Walker added a second amendment on July 26, 1837. [32] McCormick again supported the claim with an affidavit. Walker once more set out the individual engagements that formed his militia experience, starting in 1778, with active service beginning in 1780 at Mobley’s Meeting House. He described his experience at Blackstock’s Farm, but this time placed service at Fort Granby after Blackstock’s. From Fort Granby, he marched with Sumter to Orangeburg “and took it from the British.” He then joined Capt. Jacob Barnett’s troop, part of Henry Hampton’s regiment of South Carolina state troops. While with Hampton, Walker participated in Sumter’s abortive effort to halt relief of the British garrison under siege at Ninety-Six. He stated that his unit foraged their horses for two weeks, returned to Orangeburg for three weeks, then he was discharged, having completed ten months with Hampton’s light dragoons. He concluded by insisting he had served two years and two months with the militia, another ten with the state troops.
Walker returned with a third amendment to the application on February 8, 1838. McCormick added another affidavit. In this fourth try, much shorter than its predecessor, he summarized his entitlement to benefits and added an additional claim for unpaid compensation for wartime service “which was justly due him.”
In all of his application depositions Walker shared few details besides where he served, but he mentioned one experience at Blackstock’s Farm. He related:
Blackstock’s; there had a fight with Colonel Tarleton, a British Colonel at which place General Sumter was wounded in the shoulder and had it not been for Colonel Hill, we would have taken every person there. He behaved so cowardly that he had his side arms taken from him and a wooden stick in its place in the scabbard.
What to make of this astounding tale? William Hill, hero of Rocky Mount and wounded at Hanging Rock, disgraced for cowardice on the battlefield. How reliable is the account by Samuel Walker?
Overall, pension applications have been praised as “perhaps the single most important resource ever made available to Southern Campaign researchers.”[33] While the praise is merited, it is nonetheless possible that individual pension applicants were unscrupulous or unworthy. After all, the pension statutes provided government benefits at a time when such things were scarce. They provided a refuge for desperate people with no other recourse, as well as a target for the frankly dishonest looking for ready money. The sad fact is that people will lie for money.

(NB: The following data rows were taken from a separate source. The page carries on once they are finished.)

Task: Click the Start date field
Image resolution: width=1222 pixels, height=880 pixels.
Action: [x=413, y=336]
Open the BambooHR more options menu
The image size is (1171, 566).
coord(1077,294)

With this caution in mind, Walker’s pension application generally seems valid, even though it bears the scars of aging. The engagement at Mobley’s Meeting House took place in early June 1780.[34] Sumter moved against Rocky Mount at the end of July, and fought Hanging Rock on August 6. Blackstock’s Farm took place on November 20. Huck’s Defeat, listed out of sequence, was only marginally so; it occurred on July 12. Fort Granby, also out of sequence, was more so. But nothing in this sequence is in any way out of line with the vast run of pension applications – incorrect dates and inaccurate sequences are common in these documents. As long as we accept that memory fades with time, none of these matters represents a problem.
Some of the details in the application align well with other sources. John McClure was a well-known figure in the southern war who recruited men from several districts, including Fishing Creek where Walker started. McClure and his men fought at Mobley’s Meeting House, Huck’s Defeat and Rocky Mount. Walker noted that he fought at Hanging Rock, where “Capt. McClure was mortally wounded and carried to Charlotte, North Carolina and died in about two weeks.” McClure did in fact die from his wounds in Charlotte nine days after the August 6, 1780 battle.[35]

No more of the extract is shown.